When it comes to election campaigns and gender politics there are only two policy positions, female and gender neutral; and yes, that is just a different way of saying there are no male specific policies, but is that true.
If there were male specific policies you would expect them to be gender positive – I’d like to give you an example but I can’t find one, so I’ll have to use a female positive one; like Labour’s push to move the burden of proof in rape cases, it’s gender positive toward women, negative toward men.
There is something much more subtle going on when it comes to financial policy.
The Ministry of Women’s Affairs is quite open about the fact that its current focus is on putting more money in women’s pockets to ‘supposedly’ bring them up to parity with men, and there is a well-funded policy machine to churn out ‘research’ to achieve this.
Then we have other organisations like the PSA promoting domestic violence leave read that as separation leave, Family Court leave, paid counselling leave, whatever you want to call it, it is both a financial advantage and a position of advantage to women (it will be promoted as gender neutral).

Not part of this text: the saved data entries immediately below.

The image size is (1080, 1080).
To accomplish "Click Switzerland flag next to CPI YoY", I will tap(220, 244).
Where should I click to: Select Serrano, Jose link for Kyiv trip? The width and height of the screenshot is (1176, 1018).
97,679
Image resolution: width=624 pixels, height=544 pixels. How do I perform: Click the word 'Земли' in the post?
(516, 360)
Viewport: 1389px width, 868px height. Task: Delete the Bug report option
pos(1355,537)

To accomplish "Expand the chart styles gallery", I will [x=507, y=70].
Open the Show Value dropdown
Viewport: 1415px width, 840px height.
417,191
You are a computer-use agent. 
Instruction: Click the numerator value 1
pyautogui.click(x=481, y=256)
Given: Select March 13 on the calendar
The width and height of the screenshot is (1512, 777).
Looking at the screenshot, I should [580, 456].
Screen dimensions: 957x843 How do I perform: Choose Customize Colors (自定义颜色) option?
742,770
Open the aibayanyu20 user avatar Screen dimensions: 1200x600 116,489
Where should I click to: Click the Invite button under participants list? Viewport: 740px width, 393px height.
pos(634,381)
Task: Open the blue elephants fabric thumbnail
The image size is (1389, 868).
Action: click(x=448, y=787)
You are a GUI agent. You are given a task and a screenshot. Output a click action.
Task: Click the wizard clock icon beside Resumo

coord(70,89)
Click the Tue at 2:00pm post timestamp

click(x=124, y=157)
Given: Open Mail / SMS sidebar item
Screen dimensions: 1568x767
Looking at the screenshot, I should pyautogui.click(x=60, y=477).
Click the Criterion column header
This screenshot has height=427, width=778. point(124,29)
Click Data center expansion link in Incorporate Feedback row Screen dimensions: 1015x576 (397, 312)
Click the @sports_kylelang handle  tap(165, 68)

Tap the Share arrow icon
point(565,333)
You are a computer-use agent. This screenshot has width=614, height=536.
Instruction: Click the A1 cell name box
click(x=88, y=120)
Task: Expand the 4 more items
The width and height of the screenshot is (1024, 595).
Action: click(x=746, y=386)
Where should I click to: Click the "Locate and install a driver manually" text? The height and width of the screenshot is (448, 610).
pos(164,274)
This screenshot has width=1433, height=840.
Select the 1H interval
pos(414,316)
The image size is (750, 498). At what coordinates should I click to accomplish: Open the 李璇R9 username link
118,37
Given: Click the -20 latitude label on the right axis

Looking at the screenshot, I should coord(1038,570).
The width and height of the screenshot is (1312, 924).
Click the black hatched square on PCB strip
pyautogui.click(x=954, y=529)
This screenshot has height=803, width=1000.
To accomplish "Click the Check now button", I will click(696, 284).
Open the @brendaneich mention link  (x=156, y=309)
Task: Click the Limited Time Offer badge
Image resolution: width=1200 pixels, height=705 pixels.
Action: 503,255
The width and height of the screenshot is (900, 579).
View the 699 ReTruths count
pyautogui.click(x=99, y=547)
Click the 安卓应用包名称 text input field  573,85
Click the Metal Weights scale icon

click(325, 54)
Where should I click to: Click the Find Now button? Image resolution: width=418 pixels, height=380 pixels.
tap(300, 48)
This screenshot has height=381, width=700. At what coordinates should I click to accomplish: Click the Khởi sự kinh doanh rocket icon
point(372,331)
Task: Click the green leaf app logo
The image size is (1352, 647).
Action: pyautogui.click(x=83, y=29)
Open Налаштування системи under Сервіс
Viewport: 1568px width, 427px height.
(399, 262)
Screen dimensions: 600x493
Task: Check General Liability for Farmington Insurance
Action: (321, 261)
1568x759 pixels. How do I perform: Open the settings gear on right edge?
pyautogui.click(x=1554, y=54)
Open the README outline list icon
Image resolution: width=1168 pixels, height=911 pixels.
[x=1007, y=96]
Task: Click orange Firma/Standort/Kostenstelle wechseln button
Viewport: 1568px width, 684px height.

Then you have what would appear to be, simply a financial policy where gender is not relevant, such as the minimum wage, but that’s not the case, because although it is not gender positive toward women it is gender negative toward men.
In the mobilisation of women into the workforce there have been some long term gradual changes, such as the numbers of graduates moving through universities, now internationally many universities are turning out more women graduates than men. We have a similar situation with pay parity, where it has taken effect over time.
Traditionally men have had to demand/fight for better wages and conditions, and we’ve had our share of scraps in New Zealand, but now the working man is expected to rely on the political protection of the minimum wage and wait for those generously gifted increments from the ruling party.
Over time it has the same effect as gender representation in the dole queue, there are considerably more men than women, and with existing policies like the DPB which keep women out of the dole queue, it’s the promotion of women’s work prospects that keep men on or close to the minimum wage.
We are a country that is fast running out of wage relativity, not only within the economy but between genders, and that leaves men unable to afford a relationship, a house, or a family.
When faced with separation and unemployment it is not hard for a man to end up on a reduced dole (because of child support) living on the equivalent of $4.00 an hour.
When you introduce policies such as domestic violence leave into the economy it creates the same disparity in the workforce as we can see in the dole figures.
Minimum wage, while it might be seen as a life saver by many amongst the masses has been one of the biggest con jobs men didn’t see coming.
Great bribe by Labour, two ticks, an extra $2 an hour in your pay packets. Sounds great, but it’s not. It will inflate the economy and disappear as quickly as it came.
I am not saying that because I am anti left wing, or support a right wing alternative. Whose memory isn’t good enough to remember the last time Labour pulled this stunt – and it didn’t win the election?
So what guys really get for their vote is the crumbs, because the cake is in the policy and that’s going to the girls, and no-one is actually providing a much needed wage relativity policy that will protect male workers from the current downward spiral we’re caught up in.
Once again the man in the street is loosing out because he’s too busy working his butt off to exist and not understanding what’s going on.
In the end there is only ever one outcome to ignoring this situation and that is a violent one, and that’s what we’ll get if men don’t start seeing the political representation they are entitled to.